Of the color images, a magenta color image is formed by using couplers of a 5-pyrazolone, cyanoacetophenone, indazolone, pyrazolobenzimidazole or pyrazolotriazole type.
Most of the magenta color image-forming couplers which have so far been used widely and studies of which have been proceeded are 5-pyrazolones. However, it is known that the dyes formed from 5-pyrazolone couplers have an unnecessary absorption containing a yellow component in the neighborhood of 430 nm to cause color turbidity.
As magenta color image forming nuclei which enable reduction of this yellow component, there have been proposed pyrazolobenzimidazole nuclei in British Patent 1,047,612, indazolone nuclei in U.S. Pat. No. 3,770,447, and pyrazolo[5,1-b]-1,2,4-triazole nuclei in U.S. Pat. No. 3,725,067.
However, the magenta couplers described in the foregoing patent specifications also have such undesirable properties that when mixed with a silver halide emulsion in a condition that they are dispersed in a hydrophilic protective colloid like gelatin, some of them provide only unsatisfactory color images, some of them have low solubility in high boiling organic solvents, some of them are difficult to synthesize, some of them have relatively low coupling activity in an ordinary developer, and that some of them provide dyes of extremely poor fastness to light.

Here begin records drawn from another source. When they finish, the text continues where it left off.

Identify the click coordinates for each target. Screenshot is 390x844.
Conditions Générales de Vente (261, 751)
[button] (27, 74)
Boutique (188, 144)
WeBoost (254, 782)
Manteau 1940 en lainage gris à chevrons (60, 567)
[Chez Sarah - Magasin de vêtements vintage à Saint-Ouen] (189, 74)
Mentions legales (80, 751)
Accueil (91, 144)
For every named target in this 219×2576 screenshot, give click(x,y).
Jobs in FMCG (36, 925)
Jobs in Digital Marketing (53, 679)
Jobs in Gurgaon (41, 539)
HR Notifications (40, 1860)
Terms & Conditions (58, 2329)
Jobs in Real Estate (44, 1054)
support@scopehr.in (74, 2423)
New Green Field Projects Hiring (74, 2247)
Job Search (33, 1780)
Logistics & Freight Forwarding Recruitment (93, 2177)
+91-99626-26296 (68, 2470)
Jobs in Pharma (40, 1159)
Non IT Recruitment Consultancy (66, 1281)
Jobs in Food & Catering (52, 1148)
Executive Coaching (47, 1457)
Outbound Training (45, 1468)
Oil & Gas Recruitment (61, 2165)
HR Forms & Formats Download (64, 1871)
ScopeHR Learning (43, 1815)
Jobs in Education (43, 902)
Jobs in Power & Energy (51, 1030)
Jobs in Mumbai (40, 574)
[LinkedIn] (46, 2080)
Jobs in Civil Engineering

As a result of various searches for new type magenta color image-forming couplers having no side absorption at wavelengths around 430 nm, which is the most serious defect of 5-pyrazolone couplers in respect to hue, some of the present inventors found 1H-pyrazolo[1,5-b]-1,2,4-triazole magenta couples which show no side absorption in the shorter wavelength side, produce dye image of high fastness and can be synthesized with ease as disclosed in JP-A-59-171956 (the term "JP-A" as used herein means an "unexamined published Japanese patent application") and U.S. Pat. No. 4,540,654. These couplers have advantages in that they are excellent in color reproducibility, can be synthesized with ease, and can be readily converted to so-called two-equivalent couplers by introducing a split-off group to a coupling active site, thus achieving reduction of the amount of silver to be used. However, when a coupling split-off group (X) is such a group as to give facility in synthesizing the resulting coupler, e.g., a halogen atom, an alkylthio group, an arylthio group, etc., there arises a problem that such couplers are somewhat inferior to 5-pyrazolone magenta couplers in respect to sensitivity and gradation (gamma). Thereupon, it has been found that couplers having an aryloxy group as a coupling split-off group can afford a means for solving the above-described problem. However, the aryloxy group-releasing couplers suffer from disadvantages that they are obtained in such a low yield as to be unsuitable for large-scaled synthesis and that they have low stability. Also, pyrazoloazoles described in the above-cited U.S. Pat. No. 3,725,067 have similar defects.